Jason,

I see now. You want to keep it open for people who know how to define vectors 
in multiple coordinate systems.  I do feel that it should be expressed in the 
documentation (might already be, not at comp). 

Justin

Sent from my iPhone

> On Oct 24, 2015, at 12:42 AM, Jason Moore <[email protected]> wrote:
> 
> I'm not trying to quell debate and discussion. I just wanted to bring up the 
> reason we created the package in the first place and encourage its 
> consideration in future design decisions.
> 
> 
> Jason
> moorepants.info
> +01 530-601-9791
> 
>> On Fri, Oct 23, 2015 at 4:47 PM, Justin <[email protected]> wrote:
>> 
>> 
>>> On Friday, October 23, 2015 at 7:27:45 PM UTC-4, Nathan Goldbaum wrote:
>>> 
>>> 
>>>> On Fri, Oct 23, 2015 at 6:25 PM, Justin <[email protected]> wrote:
>>>> I have a terrible way of wording things.. more of a discussion between 
>>>> myself and the author where he mentioned that I should ask the community 
>>>> what they think.
>>>> 
>>>>> On Friday, October 23, 2015 at 6:43:51 PM UTC-4, Jason Moore wrote:
>>>>> Justin,
>>>>> 
>>>>> I don't think there is a debate. We have a very nice vector 
>>>>> representation in the physics package, but it is based on mutable types 
>>>>> and isn't very general. We created the sympy.vector package to make a 
>>>>> more general vector object that was based on immutable types with the 
>>>>> idea that the physics vector could eventually be deprecated. Our new 
>>>>> implementation may not be general enough for the mathematicians' taste 
>>>>> and we are willing to improve it so that it is, but we would still want 
>>>>> it to eventually allow us to deprecate sympy.physics.vector.
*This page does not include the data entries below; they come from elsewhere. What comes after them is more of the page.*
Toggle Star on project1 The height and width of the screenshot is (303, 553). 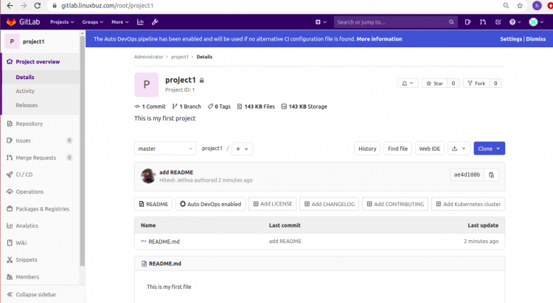[x=434, y=83]
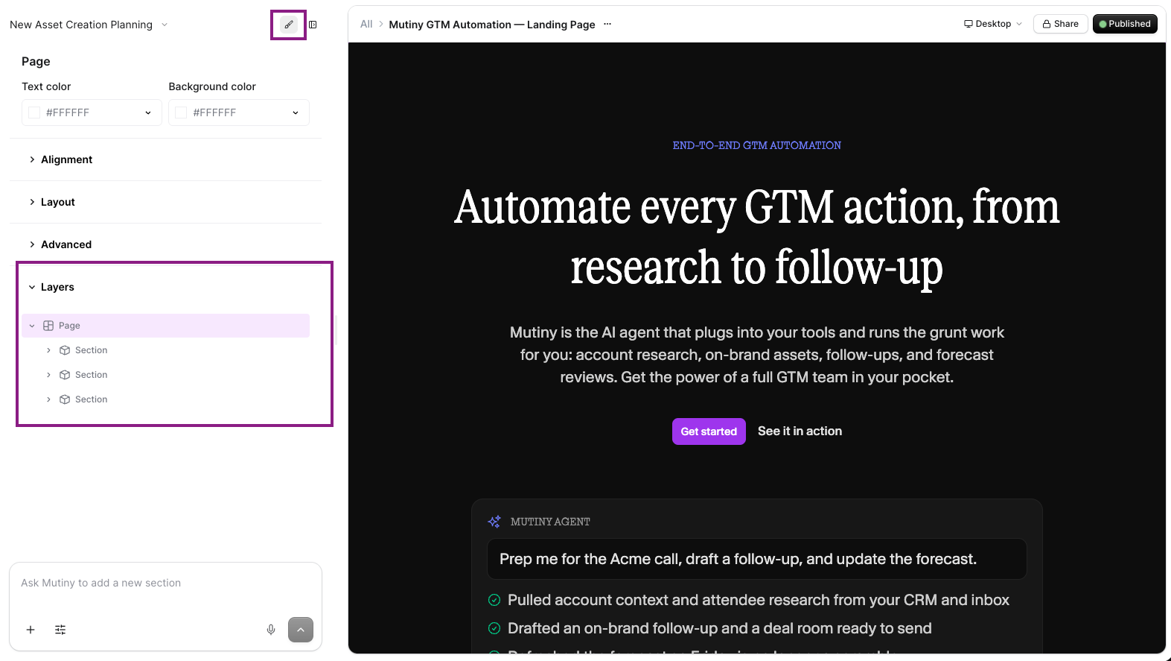Click the Ask Mutiny prompt input field
Screen dimensions: 1171x661
click(165, 583)
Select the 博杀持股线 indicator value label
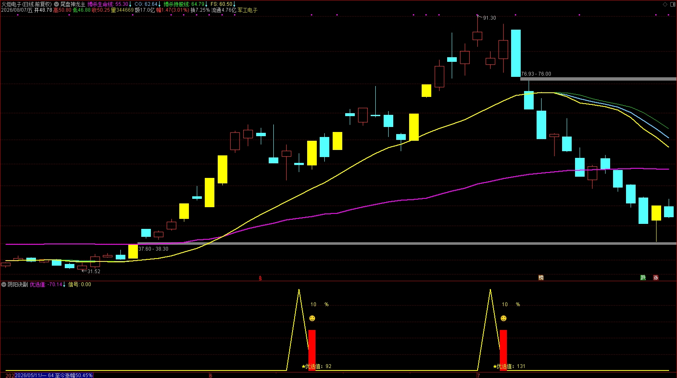 point(186,4)
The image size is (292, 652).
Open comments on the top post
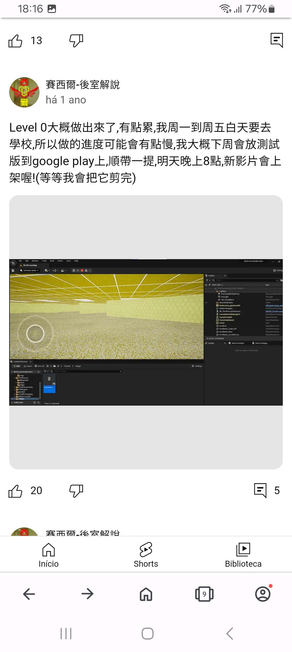coord(277,40)
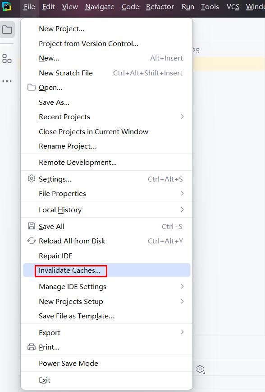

The addition 
>>>>> of vectors from different coordinate systems is essential to this plan. 
>>>>> So whatever you want to do to improve the package will have my support 
>>>>> but I hope that you will keep this intended use case in mind when you 
>>>>> think about bigger design changes.
>>>> 
>>>> I come from a physics background and can't see when or why this would be 
>>>> useful so my opinion is certainly biased.  As to the generality of the 
>>>> package there are no constrains on doing this and, bias and all, this 
>>>> tells me there ought to be some.  I am new to contributing so I will keep 
>>>> my head down and add functionality as you mentioned.  I am not trying to 
>>>> step on toes here...
>>> 
>>> A vector (e.g. the mathematical object, not necessarily its representation) 
>>> should be independent of the coordinate system, no?  So long as there are 
>>> well-defined translations between the coordinate systems, it should 
>>> certainly be possible to do arithmetic operations on two vectors whose 
>>> representations are written down in different coordinate systems.
>> 
>> The way I see it is that well are defining two different (or the same) 
>> coordinate systems with different (or the same) basis and allowing 
>> arithmetic operations between these two different (or the same) coordinate 
>> system.  The thing is we don't know until we make some definitions of the 
>> coordinate system whether the vector is well defined. For example:
>> 
>> Say C1 is defined and the origin is set at (0,0,0).  C2 is defined where 
>> it's y-axis aligns along C1's x-axis and origin is set at (0,0,0).  Any 
>> scaling could be set on C2 wrt C1. Is the operation 
>> C1.x * C1.i + C2.y * C2.j a well-defined vector?